On Sun, Sep 11, 2011 at 4:43 AM, Alex Tweedly wrote:

>
> Roger, the problem is that this doesn't protect you from the biggest
> danger. All this does is download the file again (not desirable if it's a
> large file), and then compare the md5-digest of the two downloaded copies.
>
> While this does protect you against a temporary glitch in one of the
> downloads, it doesn't do anything about the larger danger - that the file
> has become corrupted on the server. If the file on the server has been
> accidentally over-written, or even worse has been maliciously replaced by
> some virus-containing file, then this check won't save you.
>
> It really is safer to have the md5-digest stored on the server.

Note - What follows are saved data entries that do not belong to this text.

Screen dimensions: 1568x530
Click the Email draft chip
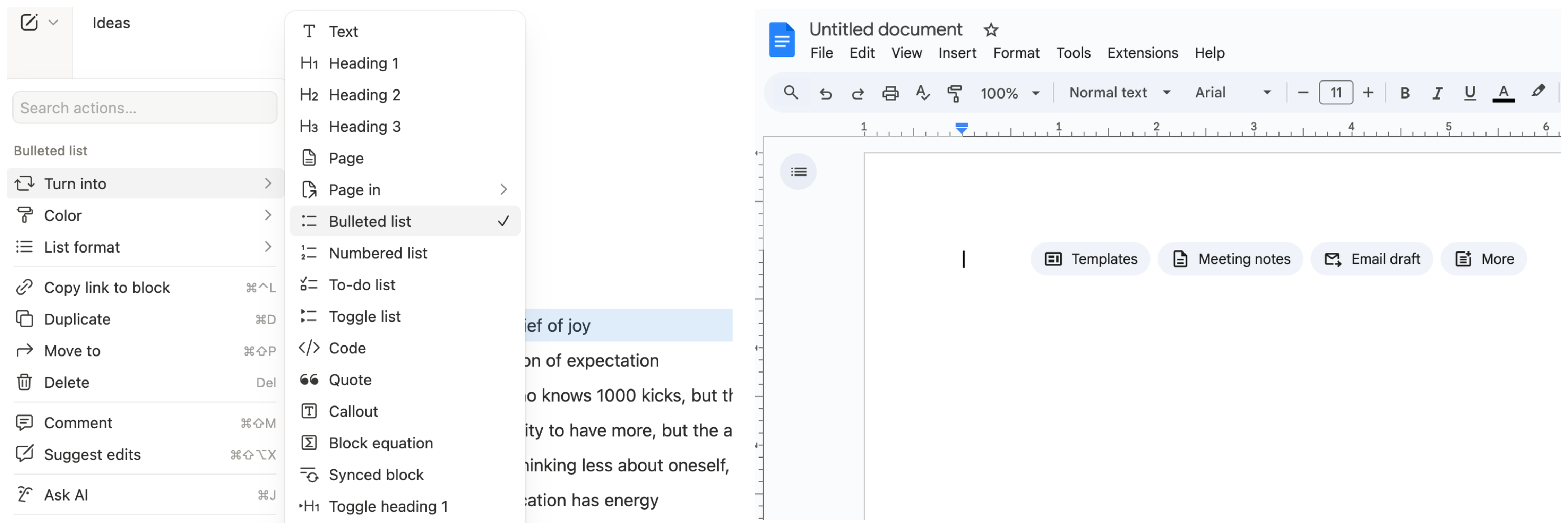1371,259
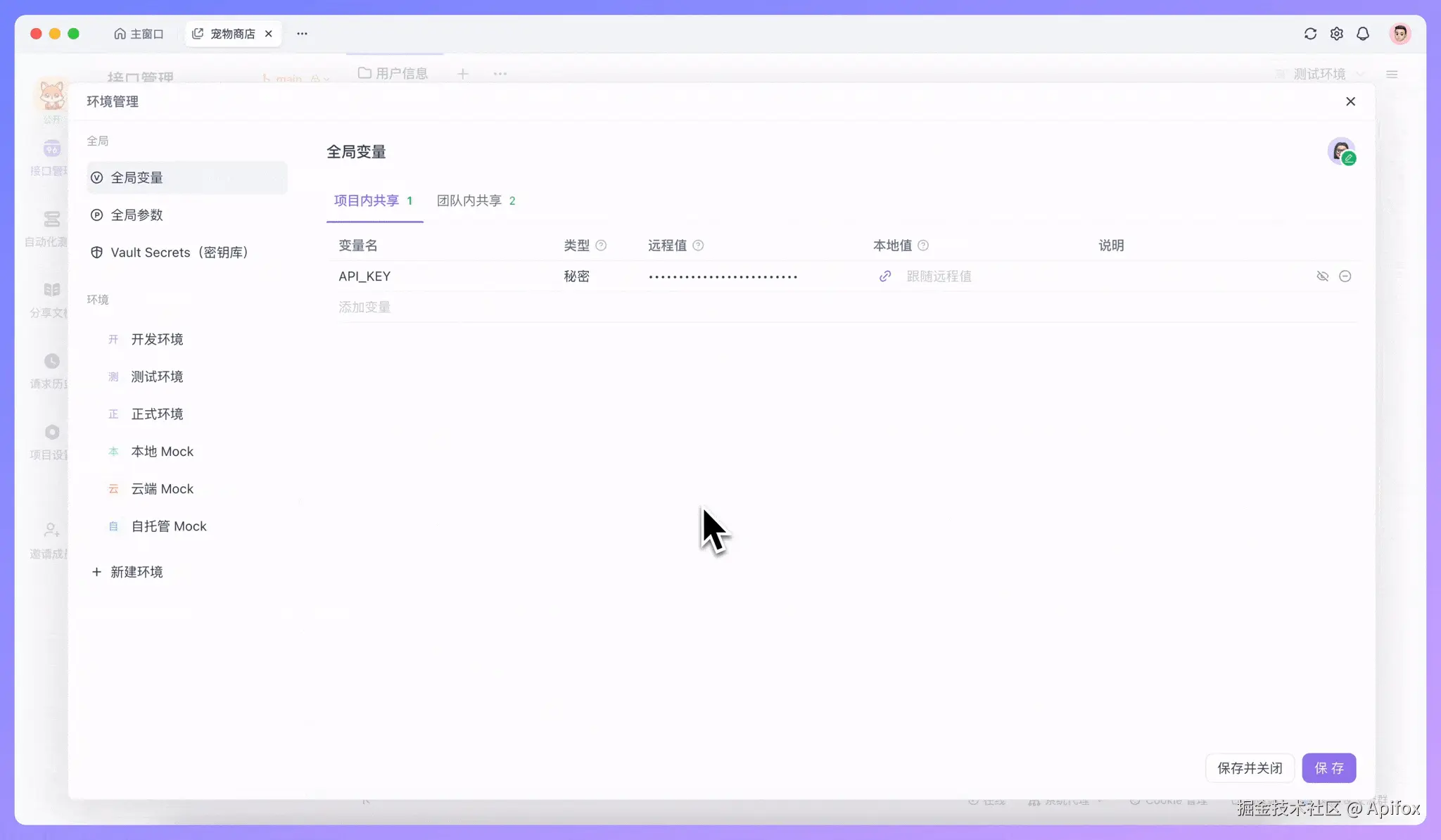Click link icon next to 跟随远程值
Viewport: 1441px width, 840px height.
click(x=885, y=276)
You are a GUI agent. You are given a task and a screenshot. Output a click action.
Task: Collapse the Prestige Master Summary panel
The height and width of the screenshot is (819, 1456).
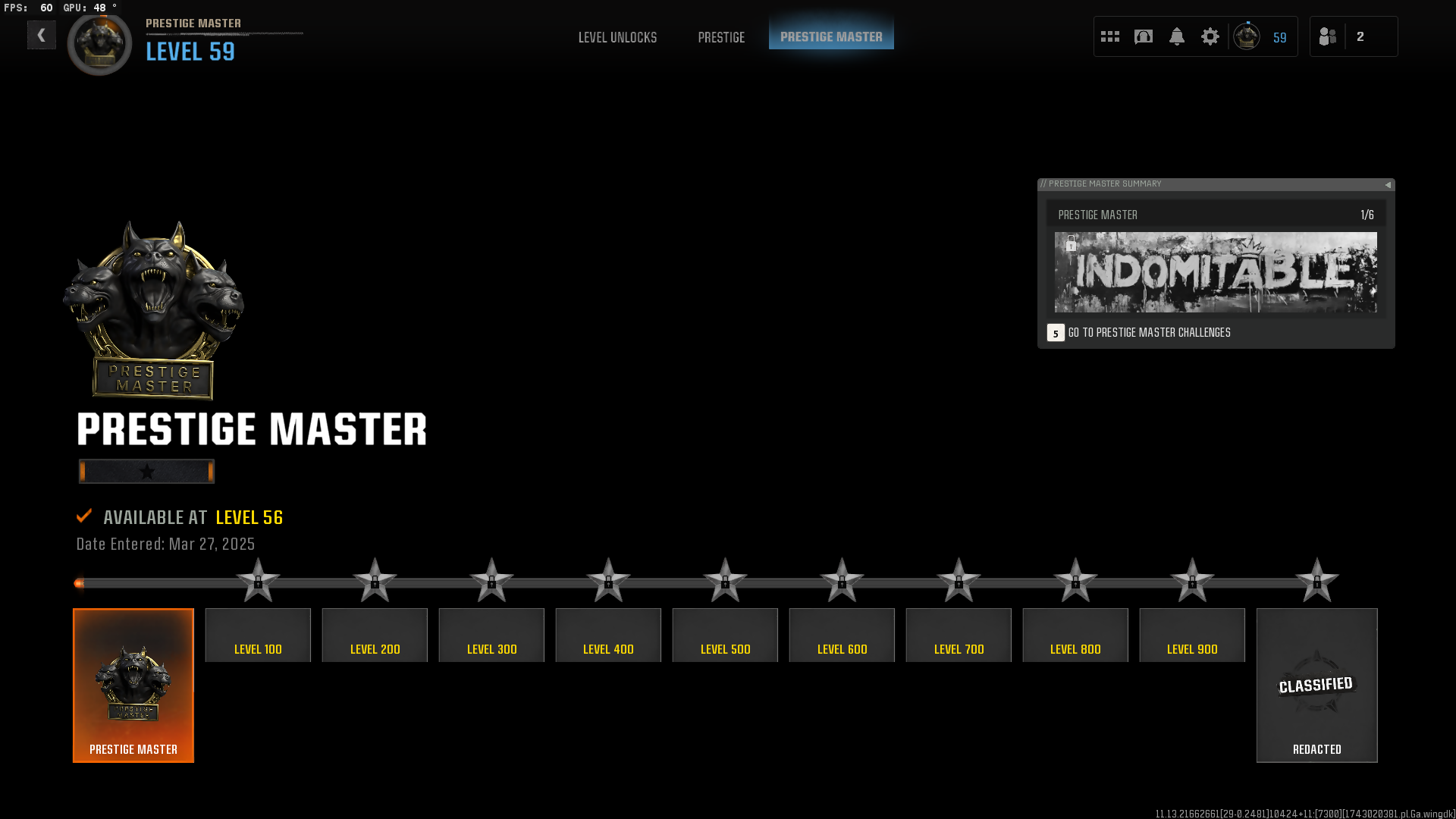click(1388, 184)
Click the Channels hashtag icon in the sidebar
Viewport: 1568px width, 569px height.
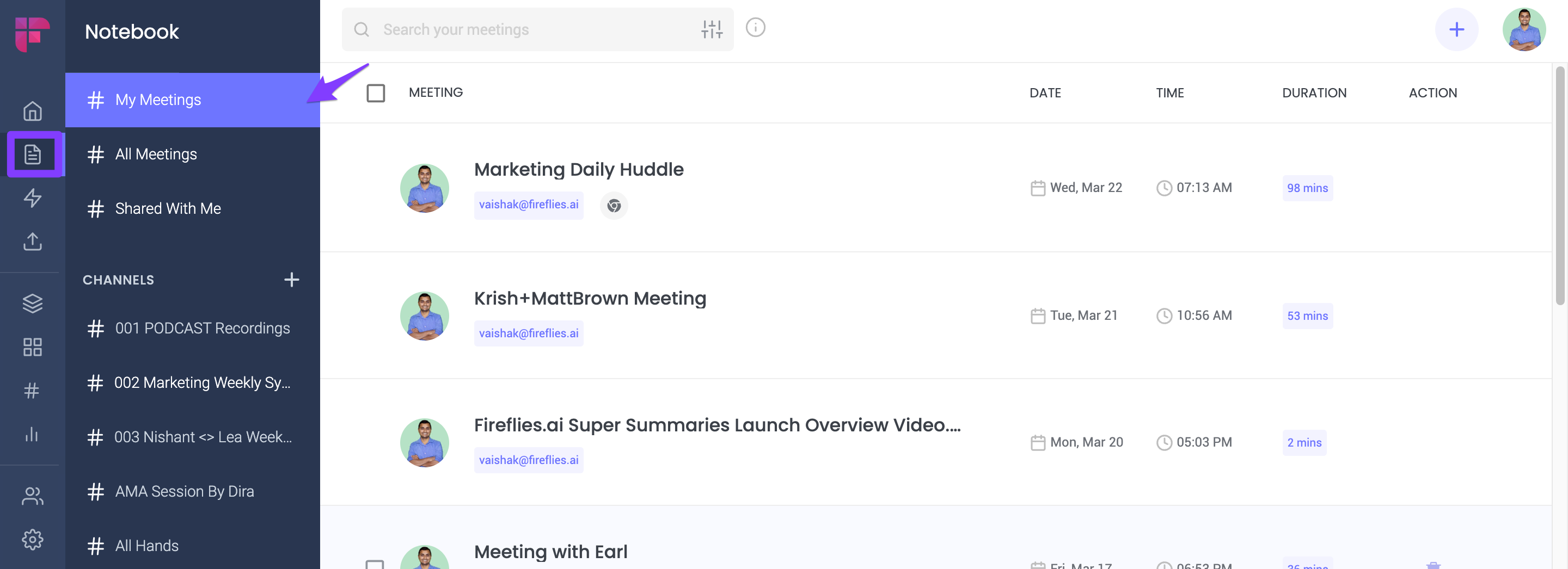click(32, 390)
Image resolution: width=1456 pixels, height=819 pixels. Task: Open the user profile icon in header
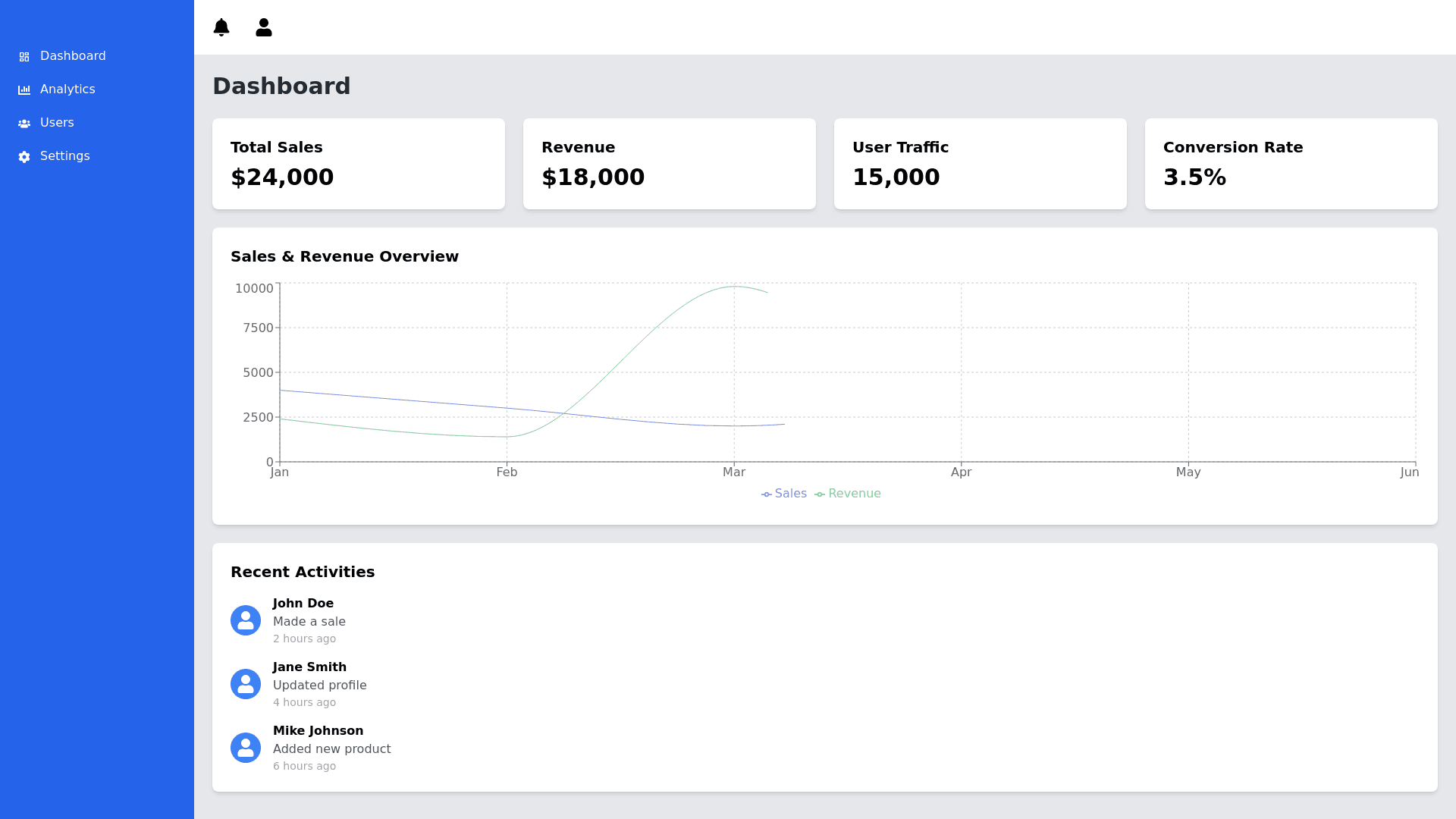(264, 27)
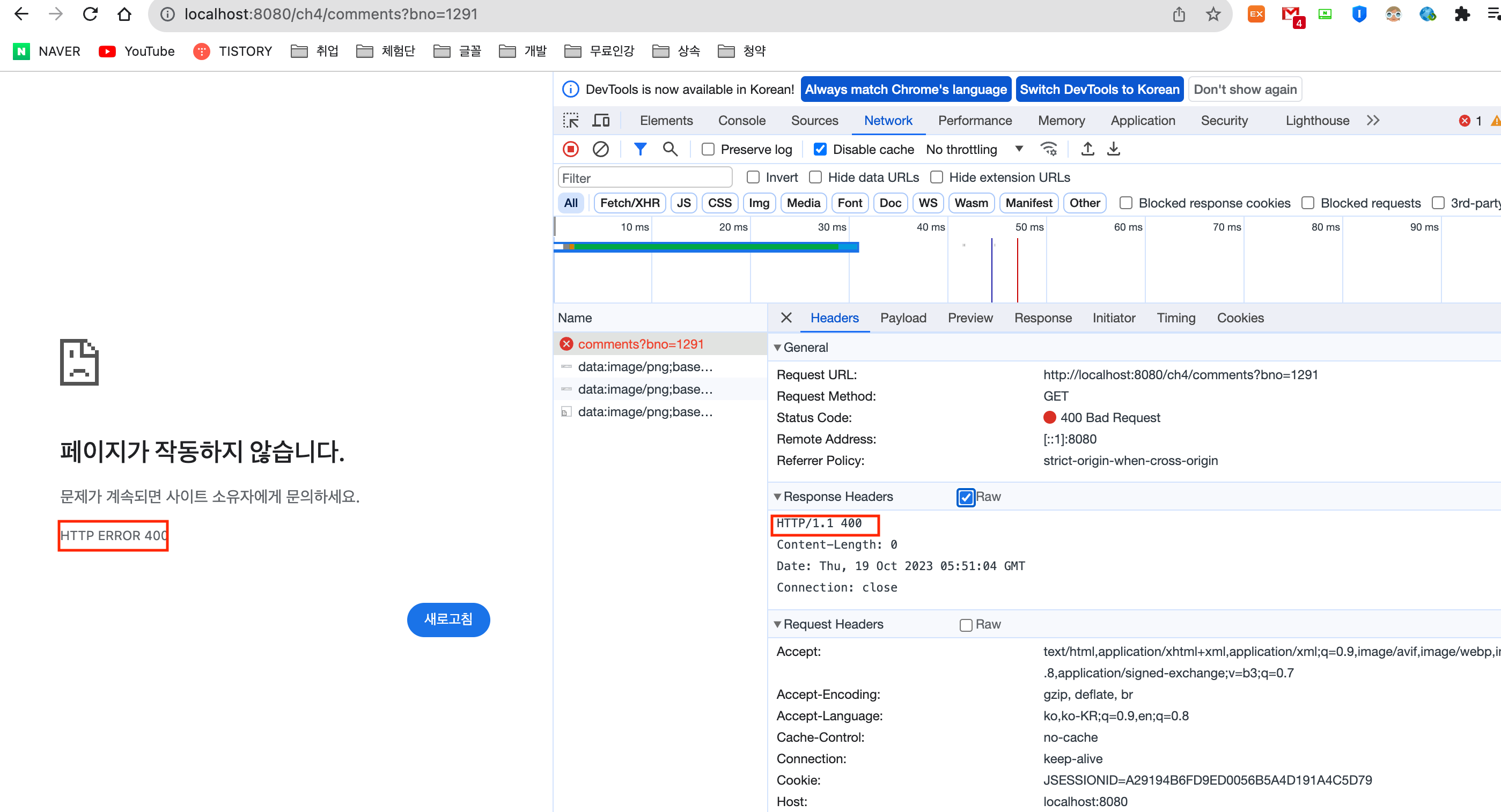Click the export HAR download icon
Image resolution: width=1501 pixels, height=812 pixels.
1114,150
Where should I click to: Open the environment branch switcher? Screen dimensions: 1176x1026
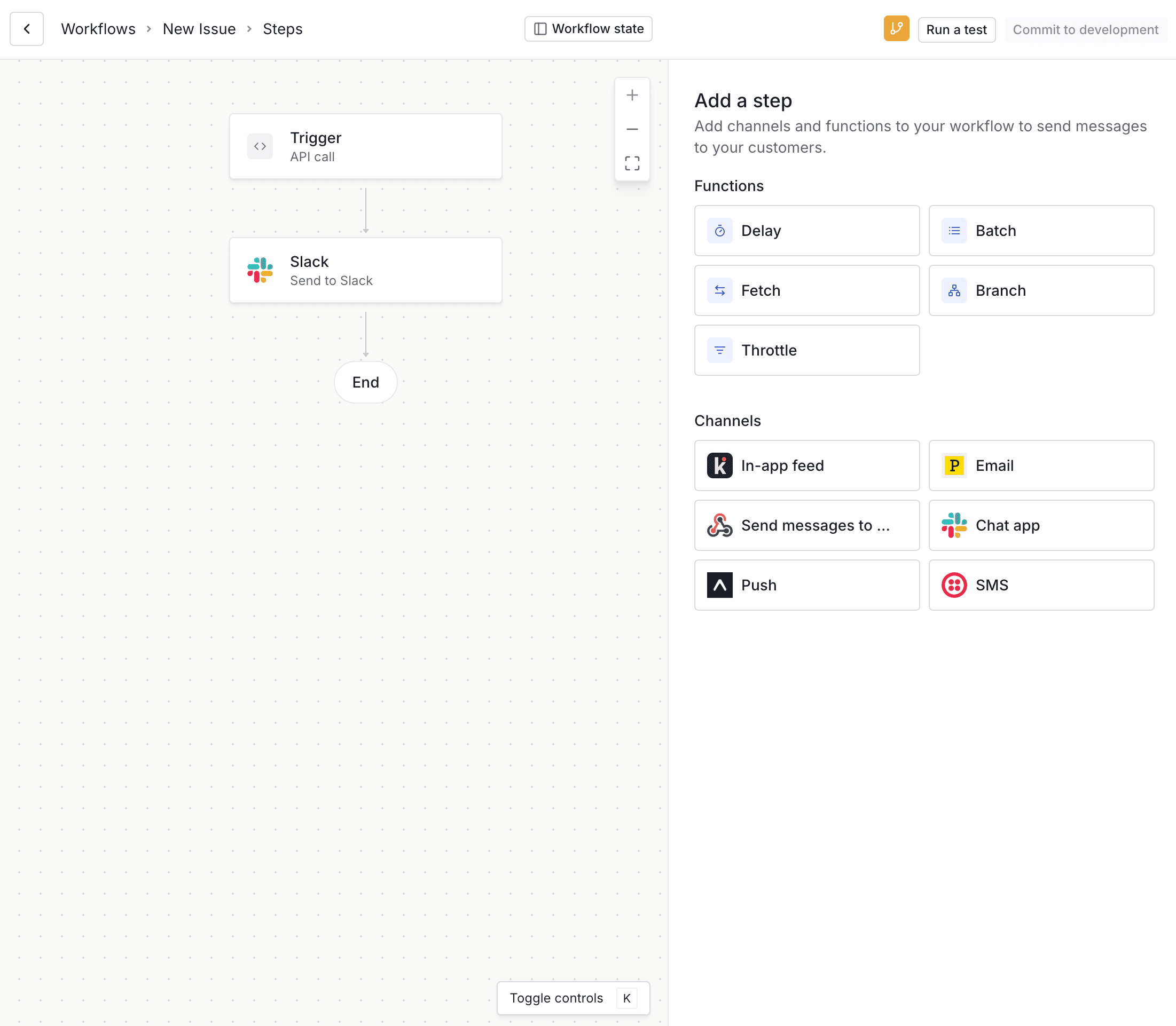coord(896,29)
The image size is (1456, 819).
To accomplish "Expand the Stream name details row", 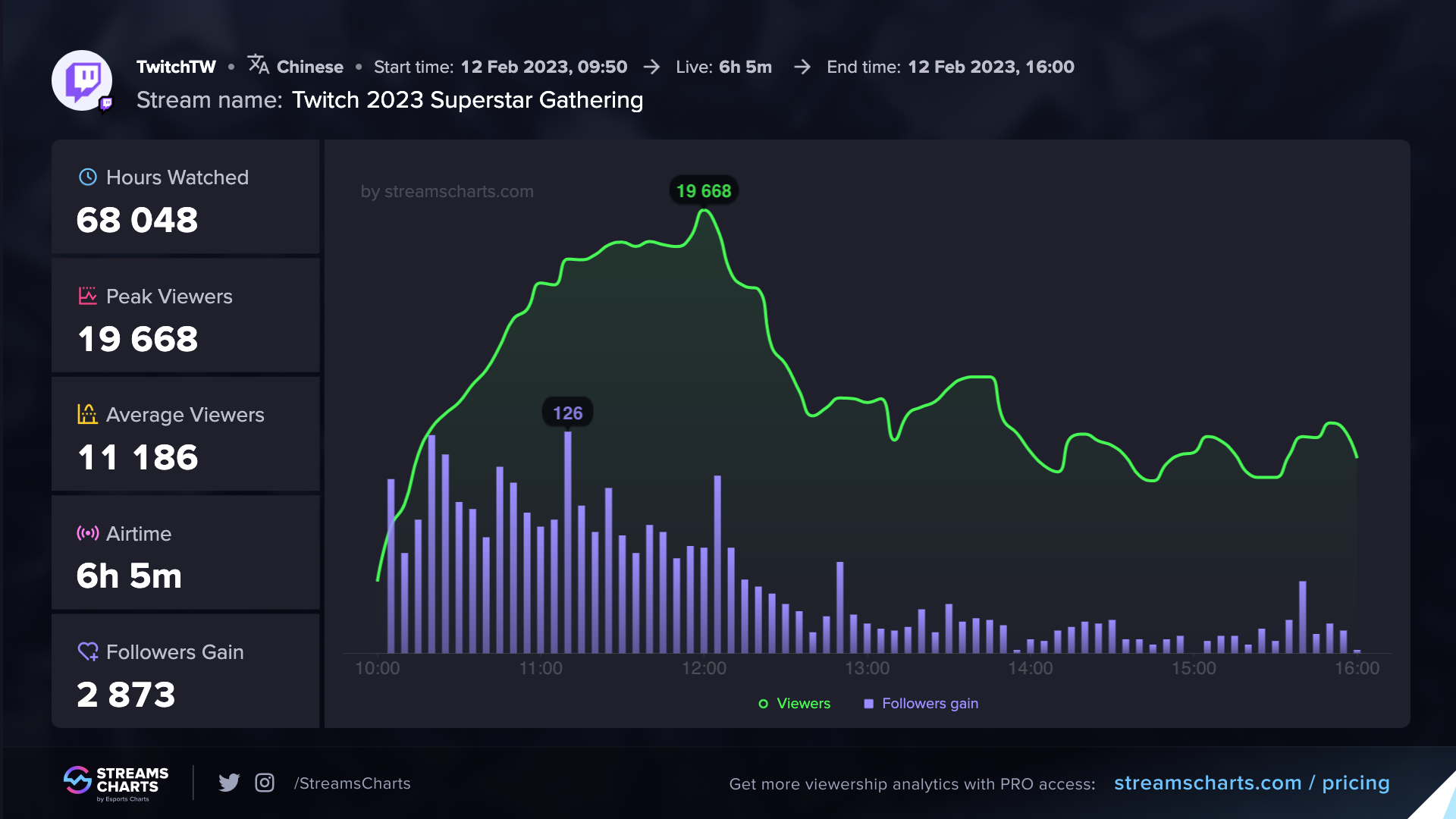I will [207, 99].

Ideally
> (for the truly cautious or paranoid),  you would create the md5-digest
> before uploading the file, and then keep the digests on a different server,
> with a different username/password, so that even if the main account is
> compromised, the digests are still secure.
>
> -- Alex.
>
>
> On 10/09/2011 20:53, Roger Eller wrote:
>
>>
>>  I am pleased as punch to report that THIS DOES WORK with an FTP path.
>>
>>  ˜Roger
>>
>
YUK!  It re-downloads the file!  I wondered why it's performance seemed so
sluggish.  This is a real bummer.  You've got me thinking though, so for
protecting the initial md5digest, I might store it in a database rather than
a file.  That could possibly make retrieval of that code more efficient, and
also add a protective layer.  Thanks for that info Alex!